Tribunal Administratif de Grenoble — Décision N° TA38-2503714

mercredi 2 juillet 2025

JuridictionTribunal Administratif de Grenoble
SectionTribunal Administratif de Grenoble
N° DossierTA38-2503714
TypeOrdonnance
RecoursPlein contentieux

Résumé IA

Le Tribunal administratif de Grenoble a rejeté la requête de M. B, qui contestait des suppléments d'impôt sur le revenu pour 2021 et 2002 liés à des plus-values de cessions de valeurs mobilières. Le requérant invoquait le réinvestissement immédiat des sommes et une escroquerie subie, mais ces arguments ont été jugés inopérants pour contester le bien-fondé des impositions. Sur le fondement de l'article R. 222-1 du code de justice administrative, le tribunal a prononcé le rejet de la requête par ordonnance.

Texte intégral

Vu la procédure suivante :

Par une requête enregistrée le 7 avril 2025, M. A B demande au tribunal de prononcer la réduction des cotisations supplémentaires d'impôt sur le revenu auxquelles il a été assujetti au titre des années 2021 et 2002 à raison de plus-values de cessions de valeurs mobilières.

Vu les autres pièces du dossier.

Vu :

- le code général des impôts et le livre des procédures fiscales.

- le code de justice administrative.

Considérant ce qui suit :

1. Aux termes de l'article R. 222-1 du code de justice administrative : " () les présidents de formation de jugement des tribunaux et des cours () peuvent, par ordonnance : / () / 7° Rejeter, après l'expiration du délai de recours ou, lorsqu'un mémoire complémentaire a été annoncé, après la production de ce mémoire, les requêtes ne comportant que des moyens de légalité externe manifestement infondés, des moyens irrecevables, des moyens inopérants ou des moyens qui ne sont assortis que de faits manifestement insusceptibles de venir à leur soutien ou ne sont manifestement pas assortis des précisions permettant d'en apprécier le bien-fondé. () ".

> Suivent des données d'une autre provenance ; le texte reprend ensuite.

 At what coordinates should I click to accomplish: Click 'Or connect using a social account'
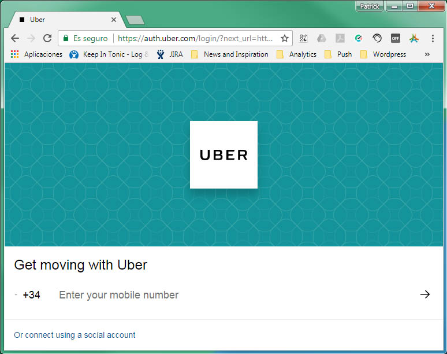point(75,335)
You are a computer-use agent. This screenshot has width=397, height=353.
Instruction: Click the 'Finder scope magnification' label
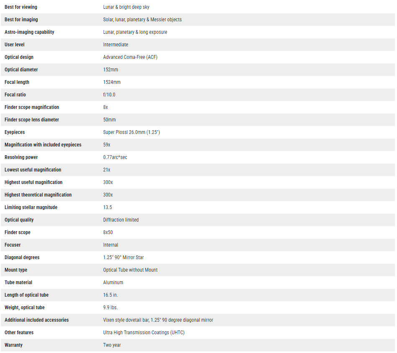[32, 107]
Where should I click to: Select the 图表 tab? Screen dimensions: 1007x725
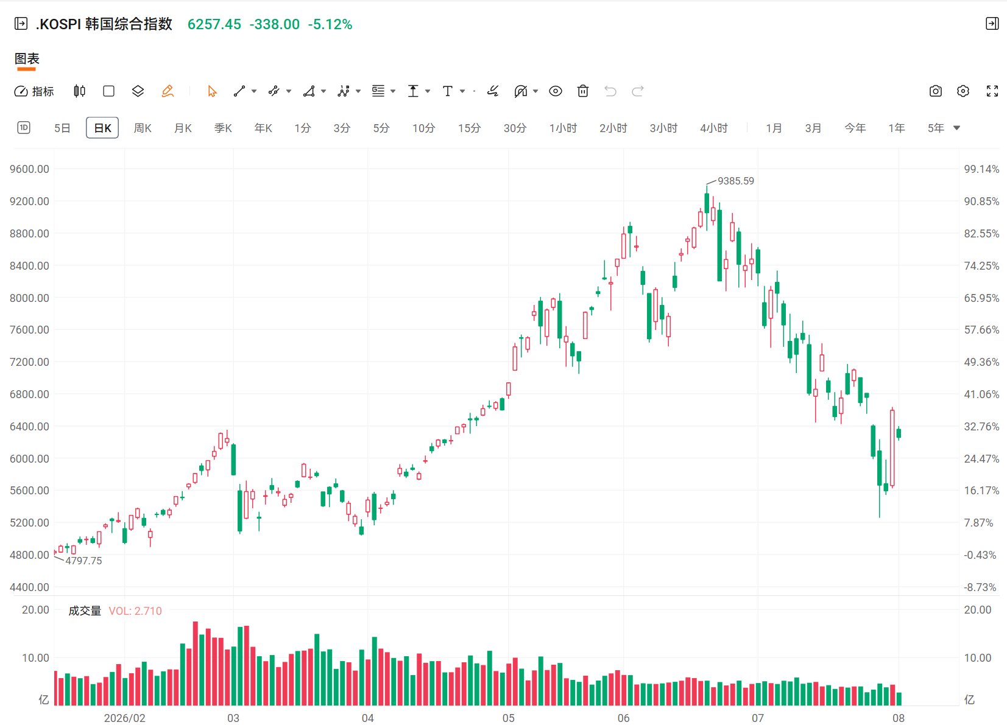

2. M. B a été assujetti à des suppléments d'impôt sur le revenu au titre des années 2021 et 2002 à raison de plus-values de cessions de valeurs mobilières. Pour contester ces impositions supplémentaires, il se borne à faire valoir que les sommes perçues ont été immédiatement réinvesties et ne lui ont procuré aucun gain personnel ni aucune liquidité, et qu'il a été victime d'une escroquerie ayant entraîné la perte de la somme de 150 000 euros qui doit venir en compensation des plus-values réalisées. Ces moyens sont sans incidence sur le bien-fondé des impositions litigieuses. Par suite, la requête de M. B, qui ne comporte que des moyens inopérants, peut être rejetée par application du 7° de l'article R. 222-1 du code de justice administrative.

O R D O N N E :

Article 1er : La requête de M. B est rejetée.

Article 2 : La présente ordonnance sera notifiée à M. A B.

Fait à Grenoble, le 2 juillet 2025.

Le président,

V. L'HÔTE

La République mande et ordonne au ministre de l'économie, des finances et de la souveraineté industrielle et numérique en ce qui le concerne et à tous commissaires de justice à ce requis en ce qui concerne les voies de droit commun contre les parties privées, de pourvoir à l'exécution de la présente décision.